Do you really want to work until you're 70? Of course not.
I would imagine that's true for a lot of us out there. However, we're basically saying to ourselves we're never going to retire based on the actions we take with our money.
There are people out there who still don't even put money aside for retirement -- even when their company matches up to a certain percentage.
That's free money being squandered each pay period.
I say it's time to put a stop to this money madness once and for all.
Fortunately, the fine people at Kiplinger's agree with me here.
In their February issue, Kiplinger's discusses some interesting investment options for anywhere from $1,000 to $100,000, the more common money conflicts in marriages today, and why millennials should waste no time in starting to invest.
Kiplinger's Personal Finance Senior Editor Eileen Ambrose and Ryan Ermey, a staff writer with Kiplinger's, were kind enough to share some insights into these articles. Plus, I was privy to some interesting investment ideas that didn't make the cut for the February issue. I think you will be intrigued by what they have to say and will definitely learn a thing or two in the process.
Money is a conversation we should all be having.
To this day, I still can't believe that money is such a taboo topic in today's world. Granted, I suppose that comes with the fact that I've been immersed in the personal finance world for about 10 years or so.
Then, why do we cringe when people start talking finances?
"We don't grow up talking about money," Ambrose explained. "Americans think it's rude. It's a very emotional issue for people because it means having control and power."

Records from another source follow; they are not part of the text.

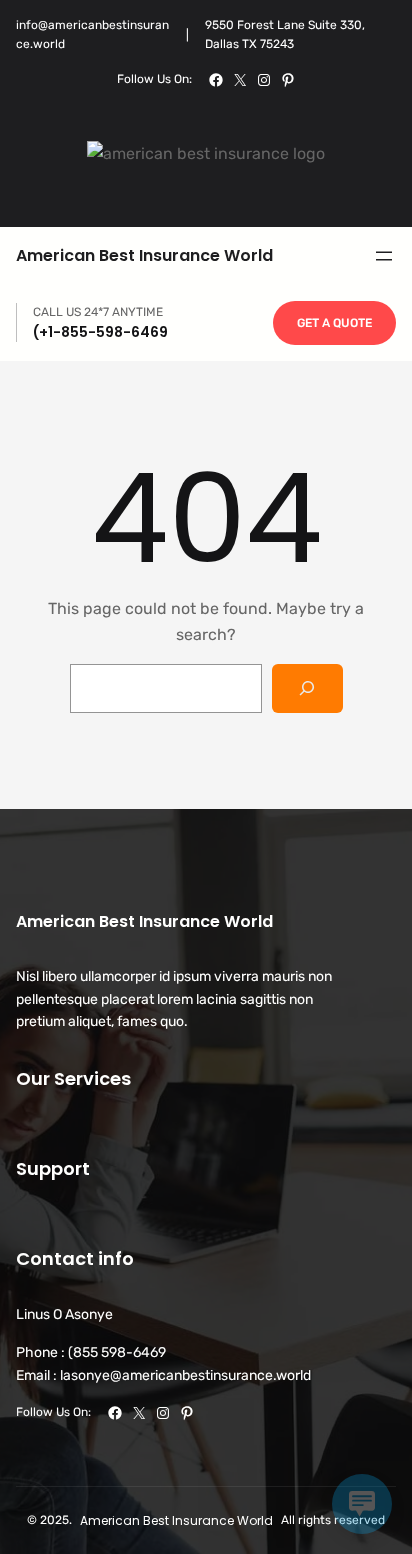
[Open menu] (384, 256)
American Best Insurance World (144, 255)
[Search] (307, 688)
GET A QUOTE (334, 323)
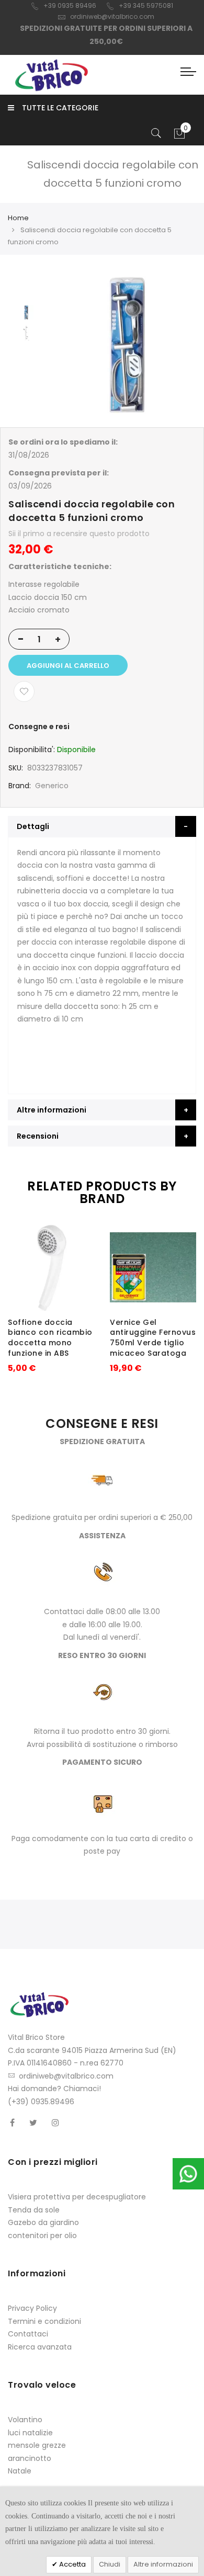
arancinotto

I'd say we're doing ourselves a great disservice by not making it a priority.
We may have a lot less issues with consumer debt if we spoke as freely about our finances as who won whatever sporting event was held the night before.
Ambrose would agree with me. "While people share many things on social media, money is something people still don’t discuss," she explained.
Have a discussion about finances before getting married.
This lack of communication with regards to money spills over into our marriages.
After all, if the culture doesn't talk about it, how likely are we to talk about it to our potential spouse? If it's so taboo, chances are it's not something we're bringing up on the first date let alone after we're engaged.
Failing to have that discussion, however, is a real hindrance to any marriage.
After all, as this CNBC article points out, money is often the leading cause of stress in any relationship.
Unfortunately, that doesn't mean people are having the money talk before tying the knot.
"When you're falling in love, money is not usually brought up," Ambrose said. "People assume they're on the same page. It's when they're handling the finances together that they then discover they're not."
In the money conflicts in marriage article, Ambrose talks about a couple who neglected to have a real talk about finances before their wedding in 2004.
She explains that "they didn’t talk numbers before the wedding, and when they added it all up later, the Chicago newlyweds had a shock: Together they owed $60,000, most of it in the form of student loans."
For my wife and I, it was when we made the financial chats a priority that we did the best with our money and followed our budget. When we failed to have those regular discussions, we easily got into debt and spent money without thinking. Keeping the lines of communication open before and after your wedding day is the key.
Time is your most precious asset.
This one is important for those reading this who are members of the millennial generation.
Basically, when it comes to investing, time is one of the most crucial factors.
The younger you are, the more you have compounding interest working in your favor.
So, it's to your benefit to start early.
"Every second you wait to take the leap, you’re giving up one of your greatest assets as an investor: time," says Ermey in his piece on millennial investing.
Ermey acknowledged that many of the millennials he speaks with are hesitant to get into the market.
"A lot of us came of age and started our professional lives during the financial crisis," he said.
"So, it's front and center in our minds when it comes to investing their money."
Fortunately, Ermey has a simple remedy for those who may be still a little apprehensive about investing.
"Take advantage of the any employer match," he explains.
"Make sure you're getting the free money they're offering you. For those who are scared about investing in the wrong thing ... it's the greatest thing in the world to be invested in funds through the workplace."